A mathematical model of what this might look like: you might have a candidate class of formal models U that you think of as "all GAI" such that you know of no "reasonably computable"(which you might hope to define) member of the class (corresponding to an implementable GAI). Maybe you can find a subclass F in U that you think models Friendly AI. You can reason about these classes without knowing any examples of reasonably computable members of either. Perhaps you could even give an algorithm for taking an arbitrary example in U and transforming it via reasonable computation into an example of F. Then, once you actually construct an arbitrary GAI, you already know how to transform it into an FAI.

So the problem may be factorable such that you can solve a later part before solving the first part.

So, I'd agree it might be hard to understand F without understanding U as a class of objects. And lets leave aside how you would find and become certain of such definitions. If you could, though, you might hope that you can define them and work with them without ever constructing an example. Patterns not far off from this occur in mathematical practice, for example families of graphs with certain properties known to exist via probabilistic methods, but with no constructed examples.

Does that help, or did I misunderstand somewhere?

(edit: I don't claim an eventual solution would fit the above description, this is just I hope a sufficient example that such things are mathematically possible)

Then, once you actually construct an arbitrary GAI, you already know how to transform it into an FAI.

Frankly, I don't trust this claim for a second, because important components of the Friendliness problem are being completely shunted aside. For one thing, in order for this to even start making sense, you have to be able to specify a computable utility function for the AGI agent in the first place. The current models being used for this "mathematical" research don't have any such thing, ie: AIXI specifies reward as a real-valued percept rather than a function over its world-model.

The problem is not the need for large amounts of computing power (ie: the problem is *not* specifying the right behavior and then "scaling it down" or "approximating" a "tractable example from the class"). The problem is not being able to specify what the agent values in detail. No amount of *math wank* about "approximation" and "candidate class of formal models U" is going to solve the basic problem of having to change the structure away from AIXI *in the first place.*

I really ought to apologize for use of the term "math wank", but this really is the exact opposite approach to how one constructs correct programs. What you *don't* do to produce a correct computer program, knowing its specification, is try to specify a procedure that will, given an incomplete infinity of time, somehow transform an arbitrary program from some class of programs *into* the one you want. What you *do* is write the single exact program you want, correct-by-construction, and prove formally (model checking, dependent types, whatever you please) that it exactly obeys its specification.

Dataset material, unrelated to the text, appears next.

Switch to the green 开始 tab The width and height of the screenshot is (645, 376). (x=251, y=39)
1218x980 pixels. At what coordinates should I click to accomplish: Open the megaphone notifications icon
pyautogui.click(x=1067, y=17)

If you are wondering where the specification for an FAI comes from, well, that's precisely the primary research problem to solve! But it won't get solved by trying to write a function that takes as input an arbitrary instance or approximation of AIXI and returns that same instance of AIXI "transformed" to use a Friendly utility function.

Oh yes, it sounds like I did misunderstand you. I thought you were saying you didn't understand how such a thing could happen in principle, not that you were skeptical of the currently popular models. The classes U and F above, should something like that ever come to pass, need not be AIXI-like (nor need they involve utility functions).

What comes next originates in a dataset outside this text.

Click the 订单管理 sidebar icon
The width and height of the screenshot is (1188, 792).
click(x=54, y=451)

I think I'm hearing that you're very skeptical about the validity of current toy mathematical models. I think it's common for people to motte and bailey between the mathematics and the phenomena they're hoping to model, and it's an easy mistake for most people to make. In a good discussion, you should separate out the "math wank" (which I like to just call math) from the transfer of that wank to reality that you hope to model.

Sometimes toy models are helpful and some times they are distractions that lead nowhere or embody a mistaken preconception. I see you as claiming these models are distractions, not that no model is possible. Accurate?

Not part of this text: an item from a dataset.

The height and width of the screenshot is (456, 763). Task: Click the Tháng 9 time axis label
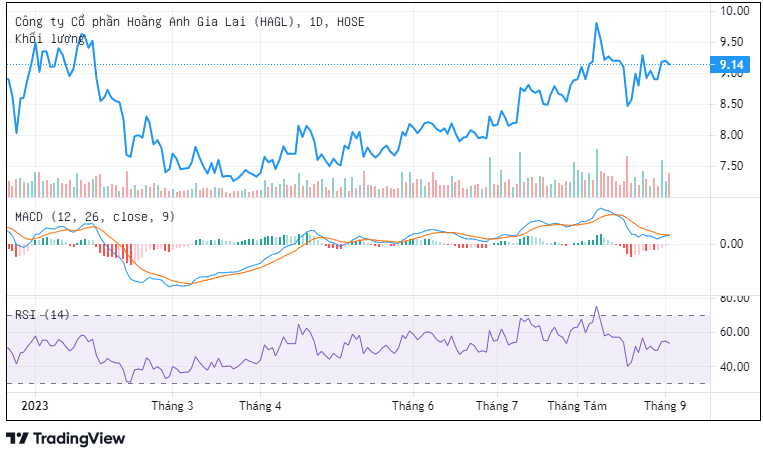(664, 406)
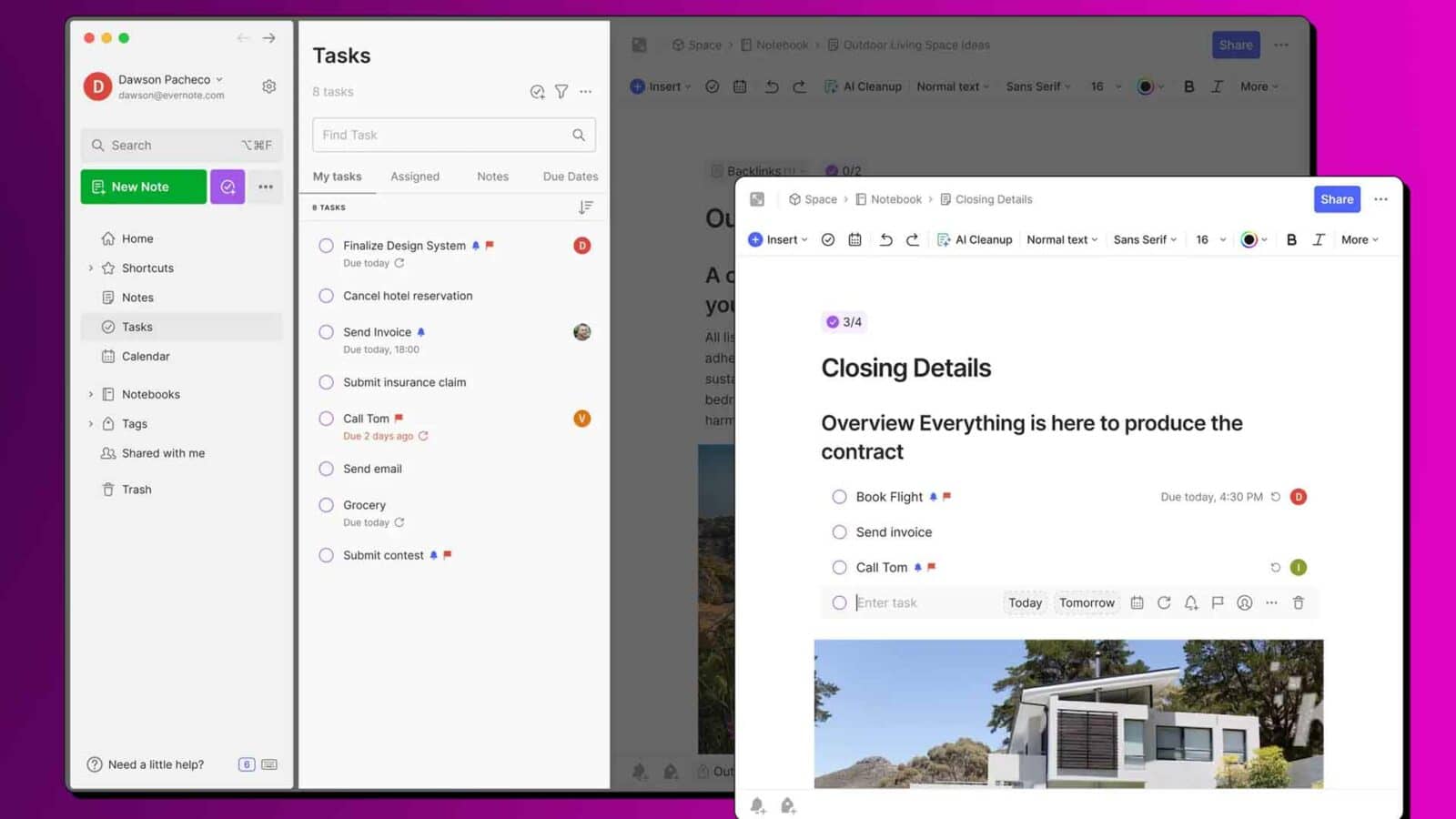Click the Share button in Closing Details

pos(1336,199)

Sometimes toy models are helpful and some times they are distractions that lead nowhere or embody a mistaken preconception. I see you as claiming these models are distractions, not that no model is possible. Accurate?

I very much favor bottom-up modelling based on real evidence rather than mathematical models that come out looking neat by imposing our preconceptions on the problem *a priori*.

The classes U and F above, should something like that ever come to pass, need not be AIXI-like (nor need they involve utility functions).

Right. Which is precisely why I don't like when we attempt to do FAI research under the assumption of AIXI-like-ness.

I very much favor bottom-up modelling based on real evidence rather than mathematical models that come out looking neat by imposing our preconceptions on the problem a priori.

(edit: I think I might understand after-all; it sounds like you're claiming AIXI-like things are unlikely to be useful since they're based mostly on preconceptions that are likely false?)

I don't think I understand what you mean here. Everyone favors modeling based on real evidence as opposed to fake evidence, and everyone favors avoiding the import of false preconceptions. It sounds like you prefer more constructive approaches?

Right. Which is precisely why I don't like when we attempt to do FAI research under the assumption of AIXI-like-ness.

I agree if you're saying that we shouldn't assume AIXI-like-ness to define the field. I disagree if you're saying it's a waste for people to explore that idea space though: it seems ripe to me.

I don't think it's an active waste of time to explore the research that can be done with things like AIXI models. I do, however, think that, for instance, flaws of AIXI-like models should be taken as *flaws of AIXI-like models*, rather than generalized to all possible AI designs.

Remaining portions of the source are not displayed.